*Texto del ejercicio:*
****

Los Centros educativos FILIPENSES fundamentan su oferta educativa en el derecho a la educación y a la libertad de enseñanza que nuestra sociedad garantiza en la Constitución.

Tales fundamentos se sintetizan en los siguientes principios:

  • Todos tienen derecho a la educación y la sociedad debe ofrecer los medios necesarios para que los ciudadanos puedan ejercer dignamente este derecho fundamental.

 

  • Los niños, adolescentes y jóvenes tiene derecho a una escuela que promueva el pleno desarrollo de la persona y su capacitación para la vida profesional.

 

  • Los padres y los tutores son los primeros responsables de la educación de sus hijos. Tienen el derecho a decidir el tipo de educación que desean para sus hijos, y a ser respetados en sus convicciones.

****

(Registros guardados)
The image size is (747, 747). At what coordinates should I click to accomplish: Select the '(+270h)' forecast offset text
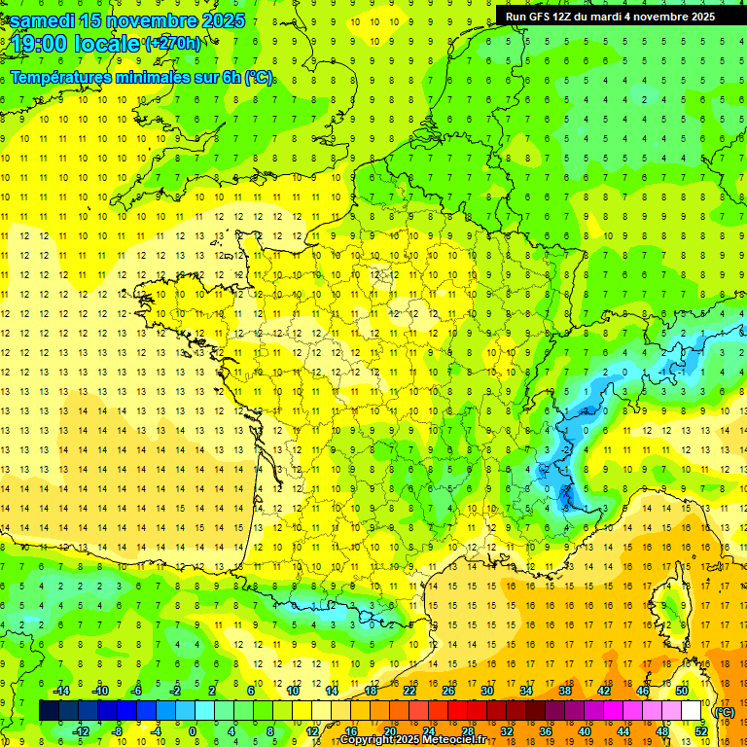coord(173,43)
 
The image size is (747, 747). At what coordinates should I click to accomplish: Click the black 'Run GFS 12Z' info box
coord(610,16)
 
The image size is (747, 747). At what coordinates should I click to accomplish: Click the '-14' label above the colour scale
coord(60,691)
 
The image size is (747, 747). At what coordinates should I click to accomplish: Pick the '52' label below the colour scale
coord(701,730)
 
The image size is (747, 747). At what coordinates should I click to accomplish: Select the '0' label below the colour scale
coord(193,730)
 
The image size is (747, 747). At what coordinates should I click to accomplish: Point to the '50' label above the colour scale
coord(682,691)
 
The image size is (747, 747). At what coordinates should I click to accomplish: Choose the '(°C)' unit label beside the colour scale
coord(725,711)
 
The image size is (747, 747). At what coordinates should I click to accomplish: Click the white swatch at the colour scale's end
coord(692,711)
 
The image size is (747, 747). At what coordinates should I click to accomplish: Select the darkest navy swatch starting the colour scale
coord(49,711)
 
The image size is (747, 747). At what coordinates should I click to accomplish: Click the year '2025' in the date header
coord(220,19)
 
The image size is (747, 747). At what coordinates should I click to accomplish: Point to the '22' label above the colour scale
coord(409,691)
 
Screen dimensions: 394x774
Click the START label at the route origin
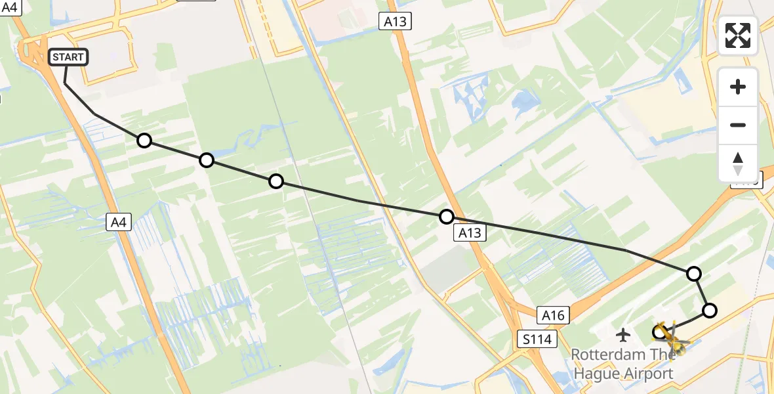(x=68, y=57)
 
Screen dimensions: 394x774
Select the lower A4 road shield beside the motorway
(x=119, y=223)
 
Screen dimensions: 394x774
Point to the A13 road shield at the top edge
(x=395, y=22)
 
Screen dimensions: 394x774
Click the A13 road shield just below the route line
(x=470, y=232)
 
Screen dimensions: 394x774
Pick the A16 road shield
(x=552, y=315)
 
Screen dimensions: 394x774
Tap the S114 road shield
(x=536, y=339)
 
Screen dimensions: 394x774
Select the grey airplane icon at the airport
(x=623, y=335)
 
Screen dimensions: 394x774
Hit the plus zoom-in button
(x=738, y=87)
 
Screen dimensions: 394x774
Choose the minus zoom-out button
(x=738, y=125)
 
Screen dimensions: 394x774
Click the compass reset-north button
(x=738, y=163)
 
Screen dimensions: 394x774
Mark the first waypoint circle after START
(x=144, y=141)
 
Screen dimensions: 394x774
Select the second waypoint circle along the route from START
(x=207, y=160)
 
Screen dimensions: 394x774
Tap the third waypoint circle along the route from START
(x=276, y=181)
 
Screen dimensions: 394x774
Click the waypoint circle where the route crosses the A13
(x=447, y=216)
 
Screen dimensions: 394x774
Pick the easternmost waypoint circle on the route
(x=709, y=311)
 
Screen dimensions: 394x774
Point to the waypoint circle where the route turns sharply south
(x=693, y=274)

****

*Qué harás:*
[1] Indica si cada afirmación coincide con el texto sobre los principios de los centros Filipenses y responde sí o no citando las palabras exactas del texto que lo deciden. (a) Los centros basan su oferta educativa en el derecho a la educación y en la libertad de enseñanza. (b) Los centros educativos son los primeros responsables de la educación de los hijos. (c) La escuela a la que tienen derecho los niños, adolescentes y jóvenes debe promover solo su capacitación para la vida profesional.
[2] Retoma el texto sobre los principios de los centros Filipenses y continúalo a partir de su última oración.

*Respuestas:*
[1]
(a) Sí: "fundamentan su oferta educativa en el derecho a la educación y a la libertad de enseñanza".
(b) No: "Los padres y los tutores son los primeros responsables de la educación de sus hijos".
(c) No: "una escuela que promueva el pleno desarrollo de la persona y su capacitación para la vida profesional".

[2]
  • Los profesores tienen el derecho a realizar su función docente con libertad, respetando el carácter propio.

 

  • Las personas y los grupos sociales tienen el derecho de crear y dirigir centros escolares y definir su carácter propio.

 

  • Los poderes públicos tienen obligación de hacer posible, en la práctica, el derecho de todos a la educación, respetando la pluralidad de las ofertas educativas.

 

  • La iglesia tiene derecho de ofrecer la educación, haciéndose presente en el mundo de la cultura, creando y ofreciendo a la sociedad sus propios Centros educativos.